El mesías, hecho hombre en ese cavernoso escenario, les habló a sus feligreses. Asistieron 20.000 seguidores, sicofantes, almas perdidas que no podrán ser salvadas. Hubo burlas contra los latinos, los afroamericanos, los judíos. Llamaron a su oponente, Kamala Harris, el anti-Cristo. Me pregunto si todos esos seguidores se toparon con los fantasmas de los 20.000 estadounidenses que estuvieron justo ahí hace 85 años en la manifestación pro-Nazi más grande de la historia de los Estados Unidos, el 20 de febrero de 1939. En ese evento había una pancarta gigantesca de George Washington flanqueado por dos esvásticas, y me pregunto si eso vieron aquellos reunidos el domingo anterior (es posible que Washington estuviera detrás de Trump, o que Washington fuera Trump, o que Trump fuera ahora el hombre más importante en la historia del país).
Trump ha dicho que los migrantes están envenenando la sangre del país.
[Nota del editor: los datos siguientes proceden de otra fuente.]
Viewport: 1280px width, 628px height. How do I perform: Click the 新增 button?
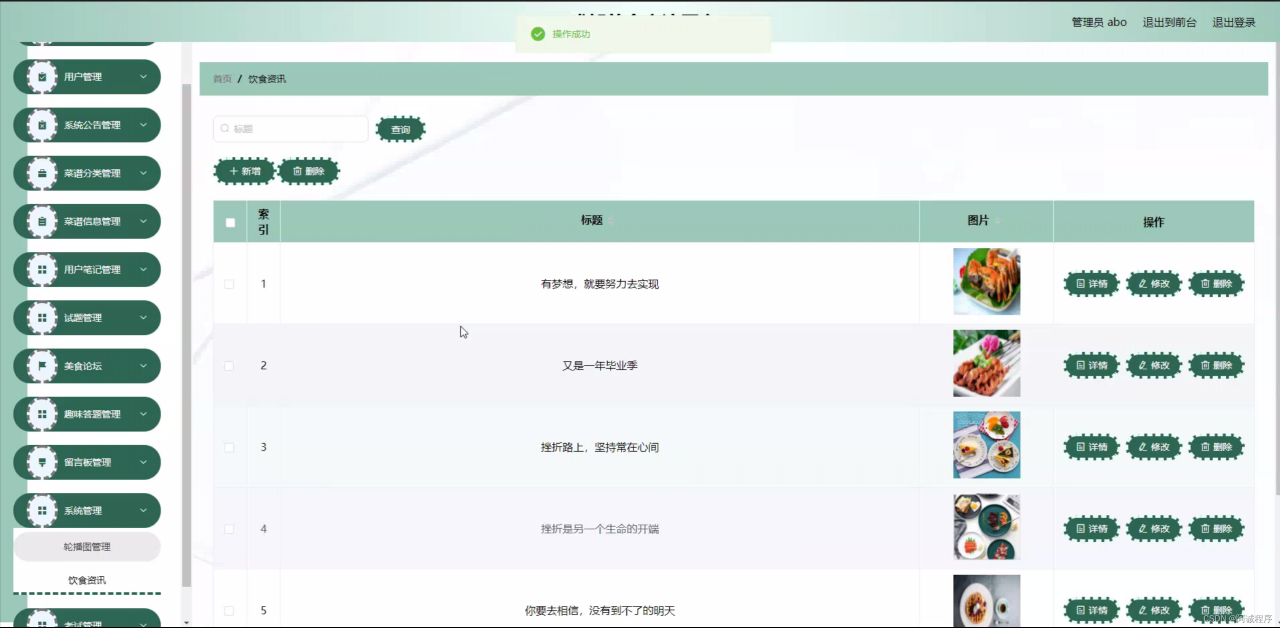(244, 171)
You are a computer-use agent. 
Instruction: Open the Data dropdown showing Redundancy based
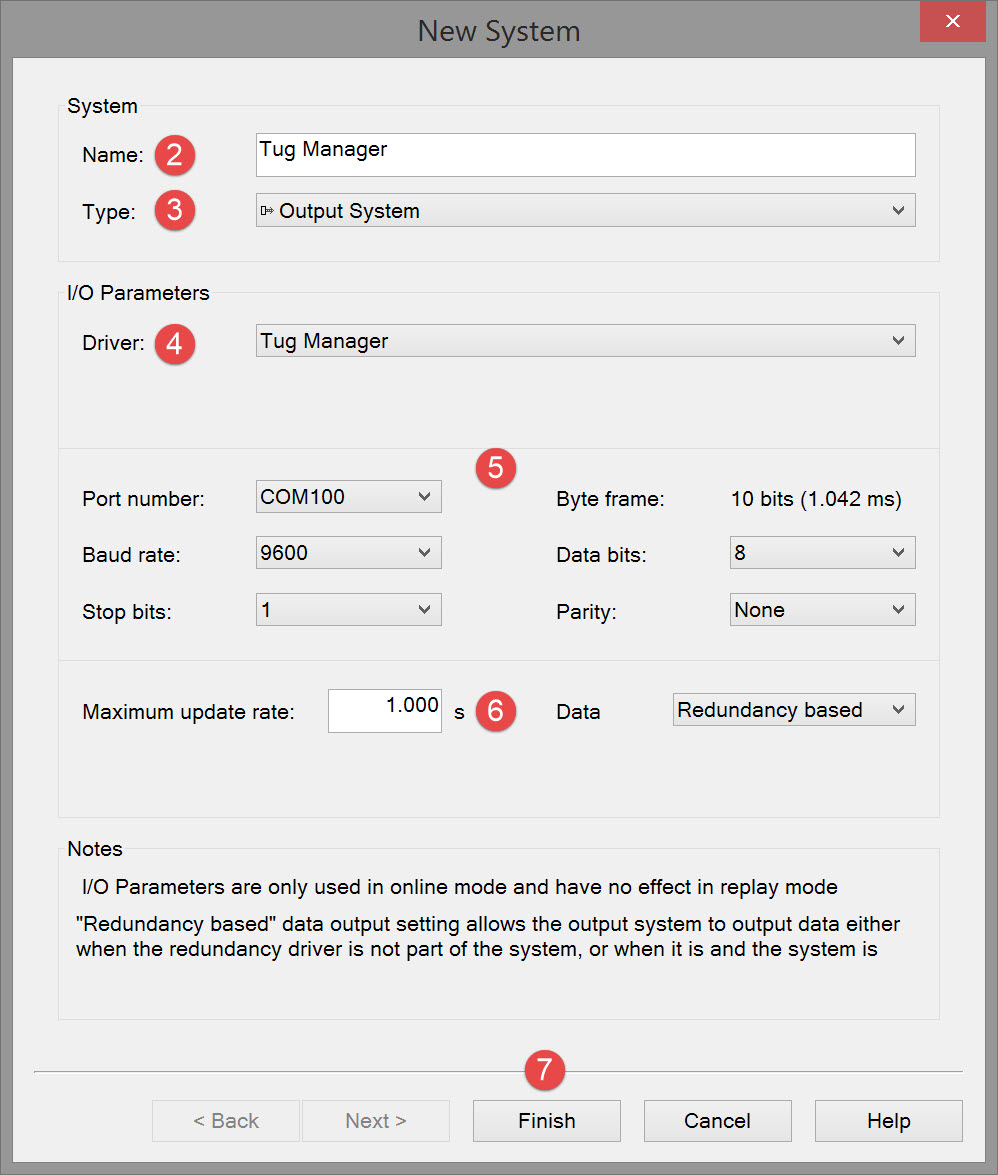click(793, 710)
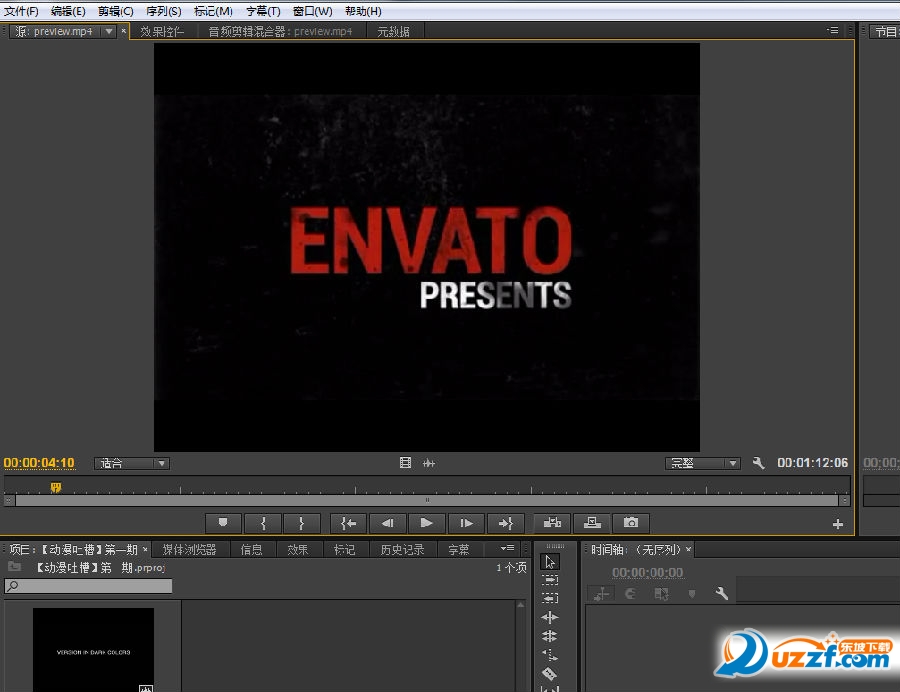Click the Overwrite edit button

coord(592,523)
Ha dicho que parte de la culpa si pierde la elección presidencial caería sobre los judíos. No ha negado la posibilidad de crear campos masivos en los cuales encarcelar a los migrantes, que serán víctimas del “plan de deportación masiva más grande en la historia de los Estados Unidos". Es imposible no escuchar los ecos de la retórica y las creencias de ese alemán con bigotito que empezó una “guerrita” siete meses después de que ocurriera aquella manifestación en EE. UU. La historia no se repite, pero a menudo rima, dijo el humorista Mark Twain. Riman, entonces, los versos armoniosos que nos recuerdan la tarde de 1927 en la que fue arrestado un tal Fred Trump en un evento pro-fascismo y pro-supremacía blanca. De tal palo, tal astilla.
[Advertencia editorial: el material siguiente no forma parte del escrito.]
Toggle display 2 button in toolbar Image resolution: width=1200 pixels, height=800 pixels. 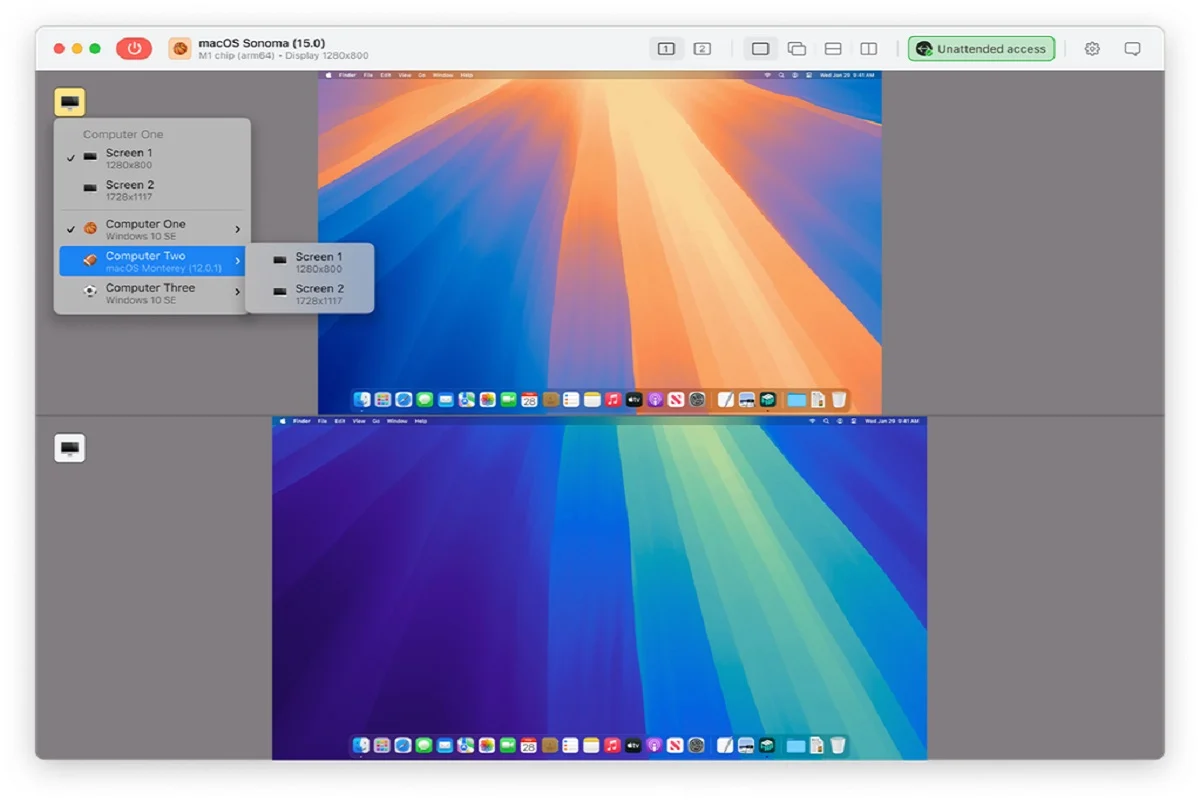click(702, 48)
Pero, bueno, vuelvo a lo de la inmortalidad. Esos simpatizantes nazis de hace 85 años pasaron a la historia por la forma en la que apoyaron a ese Adolfo Hitler que también pasó, de manera infame, a la historia. Seguro quisieron, después de los horrores de la segunda guerra mundial, que se olvidara su apoyo al extremismo, al exterminio. Pero sus amigos, sus hijos, hermanos, colegas, ojalá nunca hayan olvidado los corazones podridos y almas perdidas de esos 20.000 asistentes. Espero que así suceda con los otros 20.000, los que asistieron a la manifestación del pasado domingo. Cada aclamación, cada aplauso, cada sonrisita, pasará a la historia. Espero que en 50 años esas mismas personas intenten esconder ese capítulo de su sórdido pasado, porque será el deber de todos nosotros inmortalizarlos.
La memoria garantiza la vida eterna. Para salvar a la patria, para sentirse seguros, esos que alguna vez fueron ciudadanos y seres humanos tomaron la decisión de vender el alma a su mesías, su candidato, su manifestación más básica del mal. Hay poemas que riman de forma tan bella que no se pueden olvidar. Pues esas notas discordantes provenientes de sus almas quedarán como ecos sin fin.
Hace 85 años se pronunciaron 20.000 estadounidenses de forma clara y contundente en el Madison Square Garden. Igual debemos asegurar que suceda con esos 20.000 en el Madison Square Garden del 2024. Puede ser que vivan el resto de sus vidas con remordimiento, pidiendo perdón por haber caído en la trampa de este Trump. Pero no podemos absolverlos. Repitieron los pecados de hace casi un siglo. La inmortalidad les será otorgada, una maldición pesada que los marcará de la misma forma que han marcado a la historia.